CATANIA – Oggi vogliamo raccontarvi una storia; una storia che, visto il periodo di Natale, vogliamo definire rossa, rossa come il colore della torcia che è costata ad un 17enne catanese (che chiameremo S.) una denuncia.
L’accaduto forse già lo conoscete: una prima volta i carabinieri si recarono direttamente a casa sua (dove trovarono solo la sorellina di 9 anni), per notificargli una denuncia in merito alla partecipazione ad una manifestazione NO Muos a Niscemi. La madre, quando venne contattata, in ufficio, ebbe un attacco di panico e finì in ospedale.
“La storia si ripete, così come i comportamenti umani” scriveva Machiavelli, e così è stato anche per S. Il ragazzo partecipa ad un corteo contro la Buona Scuola, il 9 ottobre, ed ancora una volta le forze dell’ordine decidono di recarsi direttamente a casa sua, sviando un po’ da quella che è la procedura standard (che dovrebbe prevedere una semplice telefonata) trovando stavolta il fratello 13enne, ma riuscendo comunque a causare un bel po’ di caos in famiglia.

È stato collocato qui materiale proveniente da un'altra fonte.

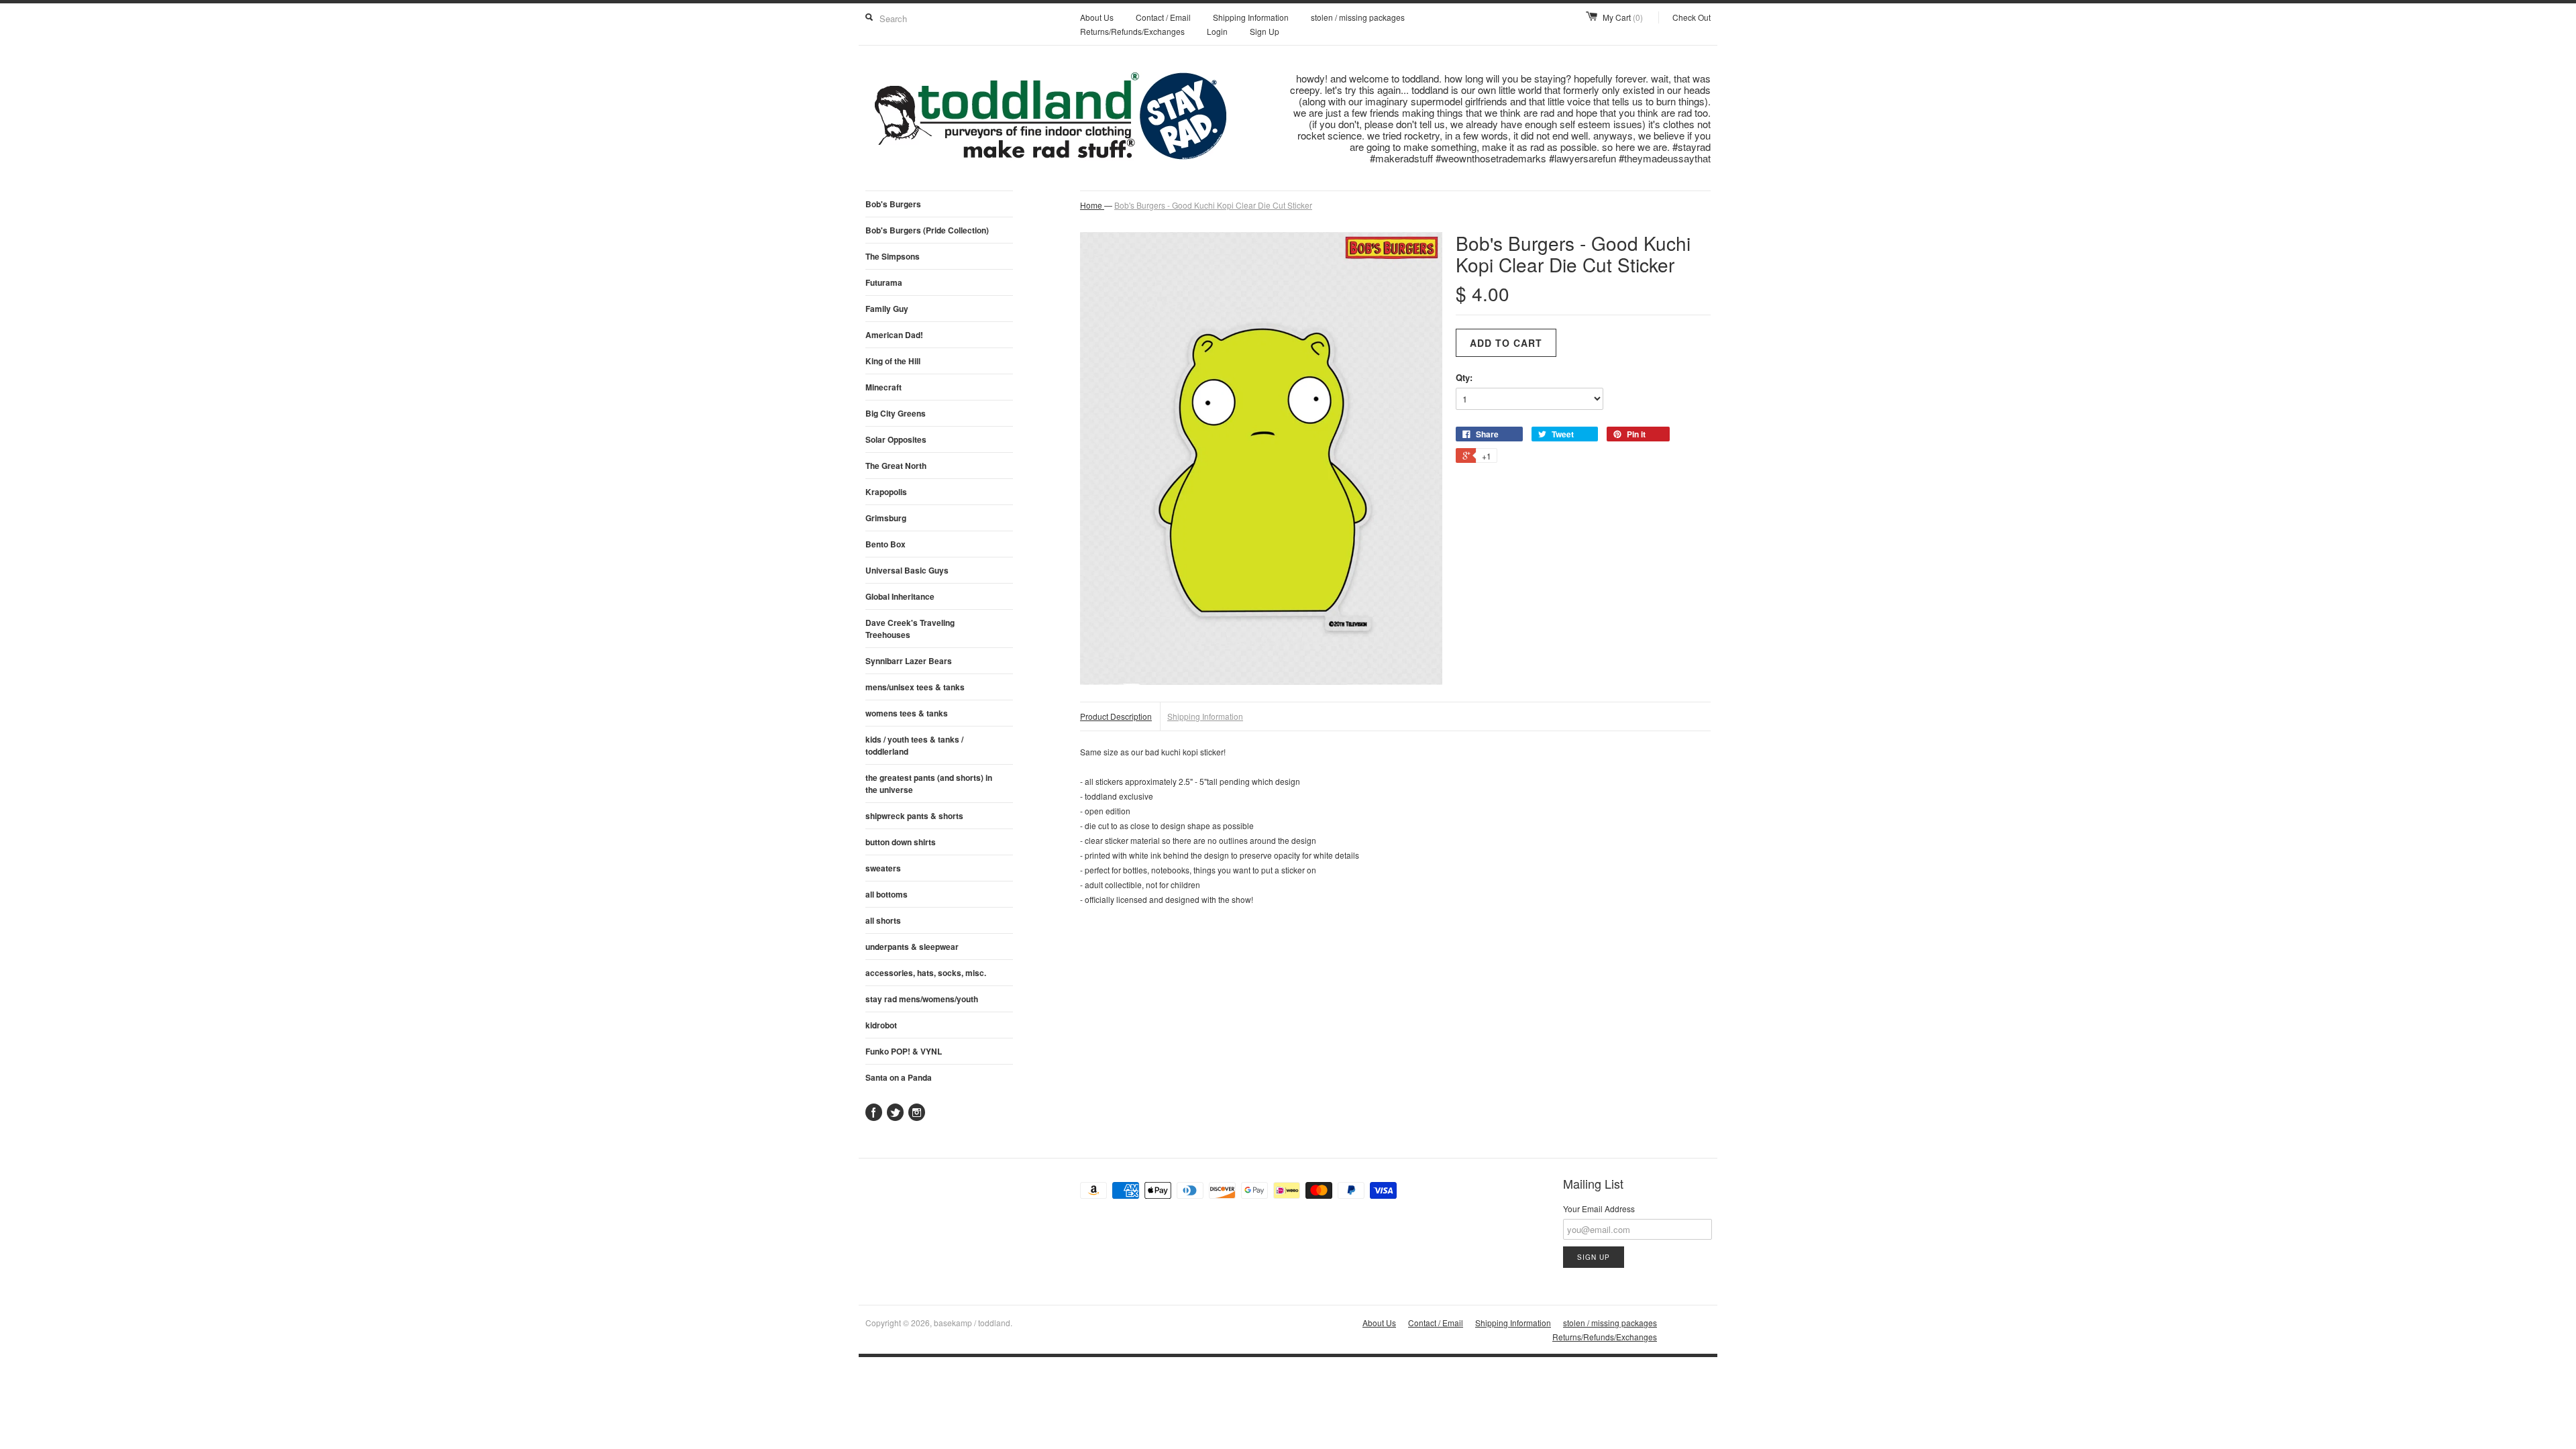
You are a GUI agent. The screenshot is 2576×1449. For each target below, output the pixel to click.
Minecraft (883, 387)
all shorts (883, 920)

Ebbene abbiamo voluto parlare direttamente col 17enne catanese, per capire, al di là della storia in sé, come abbia vissuto questa situazione.
“Quando arrivano i messaggi dai miei parenti, per avvertirmi che i carabinieri sono venuti fino a casa, mi viene una rabbia incredibile, soprattutto perché so che tutto ciò causa preoccupazioni in più alla mia famiglia – ci dice S, che a proposito dell’attacco di panico della madre continua – lei mi supporta in quello che faccio, ma è chiaro che non è mai bello sentirsi dire che il proprio figlio è stato denunciato“.
Ci sarebbe anche da chiedersi perché le forze dell’ordine abbiano deciso di attuare questo metodo, per notificare quella che, in fondo, era una semplice denuncia. S. la pensa così: “Perché sanno, sanno benissimo, che non ci fanno paura e che non ce ne faranno mai, quindi cercano di mettere zizzania nelle nostre famiglie, di creare il panico, ma non basteranno 1000 denunce per farci cambiare idea”.
S. utilizza il plurale perché fa parte di un’associazione studentesca, chiamata LPS (Liberi Pensieri Studenteschi) che supporta lui e soprattutto le sue idee, e che giorno 21 è scesa in piazza per difendere libertà di espressione e diritto alla protesta, accendendo diversi fumogeni, in tutto e per tutto identici a quelli che costarono la denuncia al 17enne.
Ed ecco perché alla domanda “se dovessi usare una sola parola per descrivere la tua storia, quale sarebbe?” S. risponde semplicemente “assurdo“.